→ WHAT THE EXERCISE ASKS: Transcribe the passage of the Big Idea Week article between "Here are four" and "the tech community.", inclusive.
++++ PAGE EXTRACT ++++
Big Idea Week got Brooklyn grade schoolers thinking about entrepreneurship

Here are four business ideas from the students of P.S. 307.

Students at P.S. 307 ask questions following a product pitch from their classmates, May 2015. (Photo by Tory Williams/Flocabulary)

The goal of Big Idea Week is to teach young people in public schools that big, important businesses are started by people who see a problem that needs solving.
By focusing on young students, the idea is to get grade schoolers thinking in terms of solutions, not feasibility or practicality. It’s nurturing that spark of entrepreneurship, rather than worrying about the details. This year, Big Idea Week took place in ten schools, including Brooklyn elementary schools, P.S. 307, in Vinegar Hill (just southwest of Dumbo, by the Navy Yard) and P.S. 054, in Bed-Stuy.

There's a ton of untapped teaching potential in the tech community.

Some of the visions for products that students pitched in Vinegar Hill included:

  • Fly Guard: tiny flying robots that could watch over your home.
  • Micro Vocalizer: a phone-sized translator.
  • Piggy Clock: an alarm clock that pays kids to get out of bed in the morning.
++++ GIVEN INFORMATION ++++
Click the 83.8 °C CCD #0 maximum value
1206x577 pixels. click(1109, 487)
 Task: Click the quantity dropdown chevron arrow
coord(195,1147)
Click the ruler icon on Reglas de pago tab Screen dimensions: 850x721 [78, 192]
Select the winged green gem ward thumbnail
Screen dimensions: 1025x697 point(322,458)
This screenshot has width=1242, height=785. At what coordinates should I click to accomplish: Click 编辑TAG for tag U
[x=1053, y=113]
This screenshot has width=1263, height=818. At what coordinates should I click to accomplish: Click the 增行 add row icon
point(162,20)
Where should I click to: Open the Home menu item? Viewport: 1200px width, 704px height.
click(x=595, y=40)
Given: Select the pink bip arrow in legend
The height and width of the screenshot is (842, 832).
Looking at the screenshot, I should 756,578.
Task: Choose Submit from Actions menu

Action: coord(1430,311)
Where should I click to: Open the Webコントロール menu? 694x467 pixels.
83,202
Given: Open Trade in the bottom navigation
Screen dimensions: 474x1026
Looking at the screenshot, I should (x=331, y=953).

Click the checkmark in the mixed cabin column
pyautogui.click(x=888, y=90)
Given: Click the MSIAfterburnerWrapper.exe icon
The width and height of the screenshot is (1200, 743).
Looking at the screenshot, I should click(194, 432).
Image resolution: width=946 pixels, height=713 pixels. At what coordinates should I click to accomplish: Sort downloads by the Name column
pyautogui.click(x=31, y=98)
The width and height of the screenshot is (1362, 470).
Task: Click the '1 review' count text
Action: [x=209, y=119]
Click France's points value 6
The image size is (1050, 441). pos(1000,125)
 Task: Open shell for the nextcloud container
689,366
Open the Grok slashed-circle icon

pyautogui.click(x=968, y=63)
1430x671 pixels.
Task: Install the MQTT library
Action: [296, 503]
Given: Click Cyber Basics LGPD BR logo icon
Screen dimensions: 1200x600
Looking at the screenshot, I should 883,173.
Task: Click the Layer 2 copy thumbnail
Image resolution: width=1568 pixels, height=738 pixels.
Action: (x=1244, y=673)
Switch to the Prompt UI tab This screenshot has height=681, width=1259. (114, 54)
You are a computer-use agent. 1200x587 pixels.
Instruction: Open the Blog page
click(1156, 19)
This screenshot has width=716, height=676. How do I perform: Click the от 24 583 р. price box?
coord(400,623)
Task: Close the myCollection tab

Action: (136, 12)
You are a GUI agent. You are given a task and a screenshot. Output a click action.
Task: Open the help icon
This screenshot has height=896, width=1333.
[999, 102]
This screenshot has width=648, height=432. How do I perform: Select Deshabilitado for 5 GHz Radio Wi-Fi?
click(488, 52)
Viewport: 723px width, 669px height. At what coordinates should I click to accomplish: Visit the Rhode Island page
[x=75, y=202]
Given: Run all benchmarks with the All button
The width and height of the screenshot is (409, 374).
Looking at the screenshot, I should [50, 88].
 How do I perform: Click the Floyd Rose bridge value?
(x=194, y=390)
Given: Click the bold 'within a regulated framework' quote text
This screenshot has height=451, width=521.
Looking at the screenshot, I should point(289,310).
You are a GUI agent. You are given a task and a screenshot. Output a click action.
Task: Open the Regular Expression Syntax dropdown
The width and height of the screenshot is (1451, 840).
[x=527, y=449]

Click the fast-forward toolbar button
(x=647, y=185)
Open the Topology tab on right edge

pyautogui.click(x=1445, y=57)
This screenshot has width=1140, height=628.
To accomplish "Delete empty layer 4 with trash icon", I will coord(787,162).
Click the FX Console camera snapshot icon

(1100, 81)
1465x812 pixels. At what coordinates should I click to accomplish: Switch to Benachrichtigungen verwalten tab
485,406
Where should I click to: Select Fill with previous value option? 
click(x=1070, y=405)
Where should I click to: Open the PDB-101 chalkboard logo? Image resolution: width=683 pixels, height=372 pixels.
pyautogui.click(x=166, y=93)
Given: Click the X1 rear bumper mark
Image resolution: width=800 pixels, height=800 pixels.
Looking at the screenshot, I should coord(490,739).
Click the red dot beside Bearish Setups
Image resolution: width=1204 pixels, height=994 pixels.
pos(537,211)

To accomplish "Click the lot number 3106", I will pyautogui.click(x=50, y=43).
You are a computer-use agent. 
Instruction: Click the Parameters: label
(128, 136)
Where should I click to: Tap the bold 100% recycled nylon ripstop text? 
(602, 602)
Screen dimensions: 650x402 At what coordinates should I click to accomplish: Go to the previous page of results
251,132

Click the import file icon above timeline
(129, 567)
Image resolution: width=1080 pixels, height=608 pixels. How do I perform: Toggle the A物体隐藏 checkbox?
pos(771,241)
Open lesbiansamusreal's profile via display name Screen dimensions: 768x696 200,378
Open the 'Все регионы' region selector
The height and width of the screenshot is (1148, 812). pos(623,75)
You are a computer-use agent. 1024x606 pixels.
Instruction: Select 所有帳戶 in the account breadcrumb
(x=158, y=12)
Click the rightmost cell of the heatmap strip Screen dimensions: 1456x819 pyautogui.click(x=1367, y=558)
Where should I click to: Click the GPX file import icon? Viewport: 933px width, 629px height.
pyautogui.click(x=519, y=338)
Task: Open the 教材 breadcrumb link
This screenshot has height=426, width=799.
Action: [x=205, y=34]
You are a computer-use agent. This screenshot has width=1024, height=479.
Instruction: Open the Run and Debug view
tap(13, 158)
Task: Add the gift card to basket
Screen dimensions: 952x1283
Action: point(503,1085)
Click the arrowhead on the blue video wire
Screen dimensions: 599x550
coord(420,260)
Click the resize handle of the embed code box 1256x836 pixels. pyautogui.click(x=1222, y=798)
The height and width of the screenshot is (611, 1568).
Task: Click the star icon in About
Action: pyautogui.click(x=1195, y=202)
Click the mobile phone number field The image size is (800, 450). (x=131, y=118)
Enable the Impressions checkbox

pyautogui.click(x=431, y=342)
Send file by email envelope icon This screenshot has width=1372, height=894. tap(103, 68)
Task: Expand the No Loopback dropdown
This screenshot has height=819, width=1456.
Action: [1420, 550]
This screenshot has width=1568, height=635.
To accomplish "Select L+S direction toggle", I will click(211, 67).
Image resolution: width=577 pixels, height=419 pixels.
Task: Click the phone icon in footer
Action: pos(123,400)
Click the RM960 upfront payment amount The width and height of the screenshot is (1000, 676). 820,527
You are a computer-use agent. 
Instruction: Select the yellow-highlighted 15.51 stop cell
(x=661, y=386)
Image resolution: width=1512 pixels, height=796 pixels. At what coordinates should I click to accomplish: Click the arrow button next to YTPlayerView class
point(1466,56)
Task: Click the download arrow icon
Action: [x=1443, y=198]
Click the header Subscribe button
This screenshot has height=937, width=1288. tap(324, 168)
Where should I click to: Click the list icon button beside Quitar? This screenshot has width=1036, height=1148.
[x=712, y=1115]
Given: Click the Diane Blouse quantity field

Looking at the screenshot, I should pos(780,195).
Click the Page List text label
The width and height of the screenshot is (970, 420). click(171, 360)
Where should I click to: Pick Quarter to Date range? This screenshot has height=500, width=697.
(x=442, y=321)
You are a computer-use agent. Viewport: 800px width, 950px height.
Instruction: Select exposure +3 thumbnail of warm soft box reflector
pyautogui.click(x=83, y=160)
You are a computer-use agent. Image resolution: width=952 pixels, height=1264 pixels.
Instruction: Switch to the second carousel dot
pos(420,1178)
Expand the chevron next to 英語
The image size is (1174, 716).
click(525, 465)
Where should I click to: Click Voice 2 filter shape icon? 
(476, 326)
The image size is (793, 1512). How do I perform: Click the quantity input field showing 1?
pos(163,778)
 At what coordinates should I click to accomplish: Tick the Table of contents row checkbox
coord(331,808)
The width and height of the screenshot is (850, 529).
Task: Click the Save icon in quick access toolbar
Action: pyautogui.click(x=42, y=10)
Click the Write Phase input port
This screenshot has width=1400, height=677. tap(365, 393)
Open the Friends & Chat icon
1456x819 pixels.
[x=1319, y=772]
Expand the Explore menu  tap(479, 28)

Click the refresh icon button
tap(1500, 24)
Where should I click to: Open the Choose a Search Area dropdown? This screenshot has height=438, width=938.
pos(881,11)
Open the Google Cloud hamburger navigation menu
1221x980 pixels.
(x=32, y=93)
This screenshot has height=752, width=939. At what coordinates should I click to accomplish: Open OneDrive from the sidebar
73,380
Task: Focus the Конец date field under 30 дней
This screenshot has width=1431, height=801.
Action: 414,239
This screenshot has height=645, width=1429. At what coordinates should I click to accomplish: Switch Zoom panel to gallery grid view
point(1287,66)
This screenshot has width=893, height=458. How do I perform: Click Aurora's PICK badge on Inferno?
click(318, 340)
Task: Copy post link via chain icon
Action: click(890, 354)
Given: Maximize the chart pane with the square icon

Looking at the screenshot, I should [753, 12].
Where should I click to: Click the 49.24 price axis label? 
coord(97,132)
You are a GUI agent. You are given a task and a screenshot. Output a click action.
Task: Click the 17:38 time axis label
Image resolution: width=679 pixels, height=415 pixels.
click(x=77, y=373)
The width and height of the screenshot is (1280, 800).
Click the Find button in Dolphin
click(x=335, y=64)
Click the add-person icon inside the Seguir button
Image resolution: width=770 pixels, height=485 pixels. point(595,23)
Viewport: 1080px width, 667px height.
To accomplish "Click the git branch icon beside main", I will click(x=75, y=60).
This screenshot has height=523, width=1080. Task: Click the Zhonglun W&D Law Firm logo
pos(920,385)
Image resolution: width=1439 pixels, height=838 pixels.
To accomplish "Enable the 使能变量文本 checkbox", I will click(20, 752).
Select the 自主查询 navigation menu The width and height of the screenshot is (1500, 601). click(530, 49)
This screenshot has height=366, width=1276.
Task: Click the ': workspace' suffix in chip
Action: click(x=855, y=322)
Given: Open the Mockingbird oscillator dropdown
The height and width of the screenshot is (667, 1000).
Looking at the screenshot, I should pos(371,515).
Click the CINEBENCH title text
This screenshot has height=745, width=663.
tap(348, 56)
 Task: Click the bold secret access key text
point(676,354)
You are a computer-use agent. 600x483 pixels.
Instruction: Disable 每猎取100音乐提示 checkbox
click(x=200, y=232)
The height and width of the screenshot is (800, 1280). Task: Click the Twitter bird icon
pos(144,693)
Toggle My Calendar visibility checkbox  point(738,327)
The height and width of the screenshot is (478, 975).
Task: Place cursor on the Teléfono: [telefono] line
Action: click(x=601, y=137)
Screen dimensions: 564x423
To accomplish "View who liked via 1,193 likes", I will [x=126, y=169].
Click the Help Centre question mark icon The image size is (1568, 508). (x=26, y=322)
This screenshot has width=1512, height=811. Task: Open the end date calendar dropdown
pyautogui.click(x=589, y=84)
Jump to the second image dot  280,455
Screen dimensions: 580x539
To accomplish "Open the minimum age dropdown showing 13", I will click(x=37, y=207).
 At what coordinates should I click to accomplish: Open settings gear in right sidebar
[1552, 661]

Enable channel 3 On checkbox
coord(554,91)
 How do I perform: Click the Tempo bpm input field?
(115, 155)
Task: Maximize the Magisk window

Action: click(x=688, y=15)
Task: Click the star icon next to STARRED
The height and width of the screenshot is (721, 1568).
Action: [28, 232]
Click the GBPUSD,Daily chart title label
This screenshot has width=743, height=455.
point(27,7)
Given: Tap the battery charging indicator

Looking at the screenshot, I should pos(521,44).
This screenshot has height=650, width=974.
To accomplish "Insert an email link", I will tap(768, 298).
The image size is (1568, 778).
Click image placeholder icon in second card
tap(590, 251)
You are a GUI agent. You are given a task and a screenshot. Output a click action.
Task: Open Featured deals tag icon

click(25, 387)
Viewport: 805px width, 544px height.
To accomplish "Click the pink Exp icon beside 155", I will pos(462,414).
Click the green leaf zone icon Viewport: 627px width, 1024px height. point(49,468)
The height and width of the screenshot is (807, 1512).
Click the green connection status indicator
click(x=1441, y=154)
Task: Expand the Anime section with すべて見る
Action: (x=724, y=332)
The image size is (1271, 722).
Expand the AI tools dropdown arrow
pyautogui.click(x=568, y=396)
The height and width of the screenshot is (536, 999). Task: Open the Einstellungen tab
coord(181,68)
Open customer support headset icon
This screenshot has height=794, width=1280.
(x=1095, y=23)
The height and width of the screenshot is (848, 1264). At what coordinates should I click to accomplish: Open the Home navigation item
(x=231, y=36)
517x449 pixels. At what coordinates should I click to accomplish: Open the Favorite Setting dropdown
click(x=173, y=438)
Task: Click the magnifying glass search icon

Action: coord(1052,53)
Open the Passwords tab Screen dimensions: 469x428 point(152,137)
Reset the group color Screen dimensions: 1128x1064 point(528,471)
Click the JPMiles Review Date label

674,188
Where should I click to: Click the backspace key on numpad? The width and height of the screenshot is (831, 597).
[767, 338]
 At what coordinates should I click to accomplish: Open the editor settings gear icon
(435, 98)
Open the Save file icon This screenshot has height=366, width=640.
++++
→ WRITTEN SOLUTION:
Here are four business ideas from the students of P.S. 307.

Students at P.S. 307 ask questions following a product pitch from their classmates, May 2015. (Photo by Tory Williams/Flocabulary)

The goal of Big Idea Week is to teach young people in public schools that big, important businesses are started by people who see a problem that needs solving.
By focusing on young students, the idea is to get grade schoolers thinking in terms of solutions, not feasibility or practicality. It’s nurturing that spark of entrepreneurship, rather than worrying about the details. This year, Big Idea Week took place in ten schools, including Brooklyn elementary schools, P.S. 307, in Vinegar Hill (just southwest of Dumbo, by the Navy Yard) and P.S. 054, in Bed-Stuy.

There's a ton of untapped teaching potential in the tech community.